The cacao we source is extraordinary.

The impact it is having is far beyond "fair-trade"

Firefly Chocolate buys cacao primarily from Maya Mountain Cacao (MMC) in Southern Belize.

MMC works directly with 309 indigenous Maya farming families in 31 communities located in the foothills of the Mayan Mountain Range. While most cacao comes from large plantations in Africa, eating this chocolate directly supports these families. Farming is the sole source of income for 75% of MMC's farmer network, and cacao is the main cash crop - that's why 60% of what Firefly Chocolate pays for cacao goes directly to the farmers. We visit Belize each year, and verify these transactions personally.
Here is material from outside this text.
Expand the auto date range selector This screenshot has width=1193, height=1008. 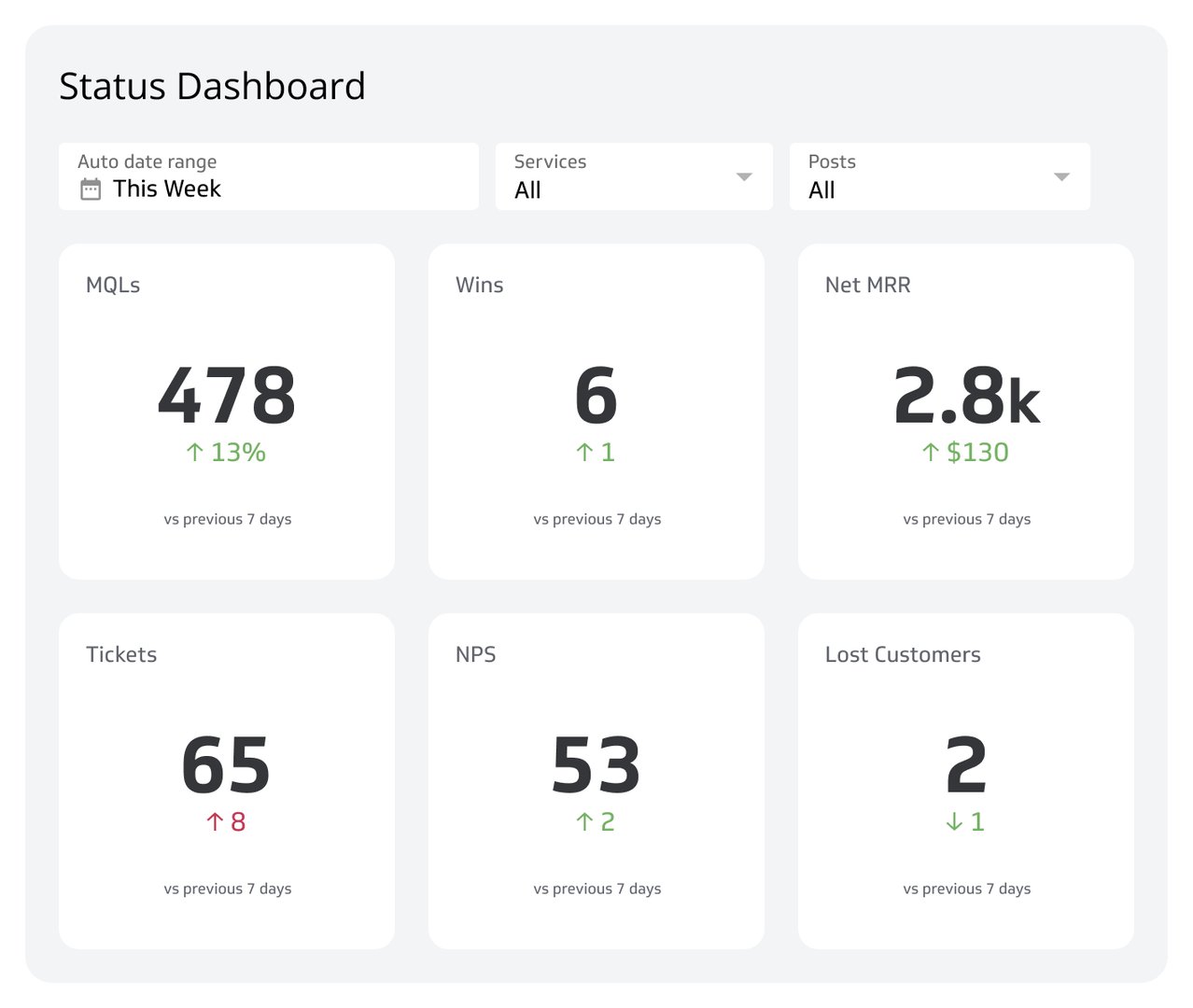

The ancient Maya culture of cacao lives on to this day through these living Maya cacao farmers, who use traditional organic cacao based agro-forestry techniques, creating diverse, productive, and sustainable land use. Through MMC, farmers receive full assistance for becoming organic certified. The cacao from these farmers has received heirloom designation from the Fine Chocolate Industry Association. MMC also runs several nurseries that grew and distributed over 50k cacao seedlings in 2014.

Fermentation consistency is essential for making good chocolate, so MMC pioneered buying wet cacao from its farmer network, bringing it to a central fermentation and drying facility. This practice allows farmers to focus their efforts on growing cacao, while ensuring premium quality cacao with access to markets in the US and Europe, resulting in significant price increases paid to farmers. In a partnership with Kiva, MMC farmer's have also received access to over $150k in micro-loans for expanding their farms and improving productivity. As a sum result of these efforts, between 2012 and 2014, farmer average annual income more than doubled, from $161 to $389.

Firefly Chocolate and a few other bean to bar chocolate makers are directly reinvesting in MMC's efforts. Even before our public launch, Firefly Chocolate funded 10 acres of a 120 acre demonstration farm that protects an adjacent forest preserve, creates jobs for local cacao farmers, propagates heirloom cacao, and offers training for best practices in cacao agriculture.

Five years ago, farmers in Southern Belize saw little hope in growing cacao. Now in the communities there is considerable excitement, as more people are making right livelihood practicing traditional cacao growing. When indigenous small holder cacao growing thrives, the local ecosystems and culture thrive too.